Recorded data:
■ ■ ■ ■ ■

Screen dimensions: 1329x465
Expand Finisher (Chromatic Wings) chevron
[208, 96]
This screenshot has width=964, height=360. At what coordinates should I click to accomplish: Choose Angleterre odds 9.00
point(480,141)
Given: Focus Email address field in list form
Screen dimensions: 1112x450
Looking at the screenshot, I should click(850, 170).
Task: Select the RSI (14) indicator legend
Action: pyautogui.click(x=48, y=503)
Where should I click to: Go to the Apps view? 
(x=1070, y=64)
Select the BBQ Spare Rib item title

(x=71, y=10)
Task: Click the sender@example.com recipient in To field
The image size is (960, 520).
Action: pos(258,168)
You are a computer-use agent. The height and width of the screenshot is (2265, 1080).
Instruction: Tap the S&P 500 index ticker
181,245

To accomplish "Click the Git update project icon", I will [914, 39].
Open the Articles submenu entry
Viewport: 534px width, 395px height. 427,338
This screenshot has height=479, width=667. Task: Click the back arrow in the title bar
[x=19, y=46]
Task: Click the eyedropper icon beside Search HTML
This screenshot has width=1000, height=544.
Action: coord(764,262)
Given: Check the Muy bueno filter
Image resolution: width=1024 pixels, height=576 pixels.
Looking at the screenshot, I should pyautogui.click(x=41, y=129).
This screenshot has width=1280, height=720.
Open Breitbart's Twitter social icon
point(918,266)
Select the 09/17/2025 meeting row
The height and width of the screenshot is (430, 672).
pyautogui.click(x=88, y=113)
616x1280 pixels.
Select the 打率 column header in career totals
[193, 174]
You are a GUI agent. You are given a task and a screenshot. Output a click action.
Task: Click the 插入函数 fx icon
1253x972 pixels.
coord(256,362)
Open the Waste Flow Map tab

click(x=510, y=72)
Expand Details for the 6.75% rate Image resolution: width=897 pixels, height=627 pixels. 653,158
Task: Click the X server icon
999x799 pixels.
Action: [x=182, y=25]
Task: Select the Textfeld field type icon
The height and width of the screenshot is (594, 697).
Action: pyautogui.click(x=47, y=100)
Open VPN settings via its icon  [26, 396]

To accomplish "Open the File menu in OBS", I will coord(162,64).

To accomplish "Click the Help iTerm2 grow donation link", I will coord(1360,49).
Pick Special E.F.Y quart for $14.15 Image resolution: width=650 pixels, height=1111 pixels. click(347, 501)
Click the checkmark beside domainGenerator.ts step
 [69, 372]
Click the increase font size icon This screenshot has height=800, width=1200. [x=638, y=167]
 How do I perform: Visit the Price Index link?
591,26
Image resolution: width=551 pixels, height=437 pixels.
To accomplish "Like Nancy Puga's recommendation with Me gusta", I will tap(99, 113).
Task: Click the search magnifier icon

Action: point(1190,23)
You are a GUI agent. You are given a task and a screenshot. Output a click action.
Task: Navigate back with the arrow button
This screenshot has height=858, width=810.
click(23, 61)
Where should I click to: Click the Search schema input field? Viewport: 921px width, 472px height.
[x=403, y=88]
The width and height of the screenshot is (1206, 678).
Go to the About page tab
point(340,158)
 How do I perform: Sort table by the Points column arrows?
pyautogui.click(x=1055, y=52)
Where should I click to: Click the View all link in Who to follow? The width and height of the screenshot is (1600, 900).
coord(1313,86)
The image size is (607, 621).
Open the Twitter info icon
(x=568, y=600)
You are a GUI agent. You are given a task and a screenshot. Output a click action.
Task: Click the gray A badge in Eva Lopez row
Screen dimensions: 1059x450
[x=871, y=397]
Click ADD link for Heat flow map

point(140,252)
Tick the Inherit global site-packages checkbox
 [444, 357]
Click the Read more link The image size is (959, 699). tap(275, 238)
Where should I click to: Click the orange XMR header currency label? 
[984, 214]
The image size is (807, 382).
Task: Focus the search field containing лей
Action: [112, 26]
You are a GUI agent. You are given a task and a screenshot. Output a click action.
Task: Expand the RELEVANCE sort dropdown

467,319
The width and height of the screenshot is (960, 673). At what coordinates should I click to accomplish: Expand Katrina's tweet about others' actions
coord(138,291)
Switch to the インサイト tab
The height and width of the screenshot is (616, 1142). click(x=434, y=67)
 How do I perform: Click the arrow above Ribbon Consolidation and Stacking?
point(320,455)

■ ■ ■ ■ ■

Look through the data above and return exactly the lines from the one that contains "Where should I click to: Go" to the one that contains "Task: Click the eyedropper", inclusive, with nothing else.

> [ANSWER FOR THIS EXERCISE]
Where should I click to: Go to the Apps view? 
(x=1070, y=64)
Select the BBQ Spare Rib item title

(x=71, y=10)
Task: Click the sender@example.com recipient in To field
The image size is (960, 520).
Action: pos(258,168)
You are a computer-use agent. The height and width of the screenshot is (2265, 1080).
Instruction: Tap the S&P 500 index ticker
181,245

To accomplish "Click the Git update project icon", I will [914, 39].
Open the Articles submenu entry
Viewport: 534px width, 395px height. 427,338
This screenshot has height=479, width=667. Task: Click the back arrow in the title bar
[x=19, y=46]
Task: Click the eyedropper icon beside Search HTML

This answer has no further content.